== WHAT THE EXERCISE ASKS ==
Lines before the one containing "[Search] (628, 94)" are to be skipped; reproduce that line and the rest of the records below exactly.

== RECORDS ==
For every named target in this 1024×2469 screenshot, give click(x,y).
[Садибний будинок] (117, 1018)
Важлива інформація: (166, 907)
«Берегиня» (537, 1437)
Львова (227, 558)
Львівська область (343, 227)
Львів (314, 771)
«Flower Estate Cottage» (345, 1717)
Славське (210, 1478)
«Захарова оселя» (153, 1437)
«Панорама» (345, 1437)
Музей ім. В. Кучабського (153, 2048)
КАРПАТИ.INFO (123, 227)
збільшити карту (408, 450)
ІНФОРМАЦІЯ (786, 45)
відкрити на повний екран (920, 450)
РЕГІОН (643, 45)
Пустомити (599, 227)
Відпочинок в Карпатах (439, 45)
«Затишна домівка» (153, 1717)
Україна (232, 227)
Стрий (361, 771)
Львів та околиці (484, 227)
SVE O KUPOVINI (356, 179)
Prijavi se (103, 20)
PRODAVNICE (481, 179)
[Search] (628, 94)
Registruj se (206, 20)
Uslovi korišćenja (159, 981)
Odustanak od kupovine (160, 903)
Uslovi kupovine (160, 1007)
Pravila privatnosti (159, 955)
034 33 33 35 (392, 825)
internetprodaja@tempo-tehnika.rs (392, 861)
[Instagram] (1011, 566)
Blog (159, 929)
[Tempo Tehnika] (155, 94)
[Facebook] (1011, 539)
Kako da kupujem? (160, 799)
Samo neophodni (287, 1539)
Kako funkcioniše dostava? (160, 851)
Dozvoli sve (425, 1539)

== REPLY ==
[Search] (628, 94)
Registruj se (206, 20)
Uslovi korišćenja (159, 981)
Odustanak od kupovine (160, 903)
Uslovi kupovine (160, 1007)
Pravila privatnosti (159, 955)
034 33 33 35 (392, 825)
internetprodaja@tempo-tehnika.rs (392, 861)
[Instagram] (1011, 566)
Blog (159, 929)
[Tempo Tehnika] (155, 94)
[Facebook] (1011, 539)
Kako da kupujem? (160, 799)
Samo neophodni (287, 1539)
Kako funkcioniše dostava? (160, 851)
Dozvoli sve (425, 1539)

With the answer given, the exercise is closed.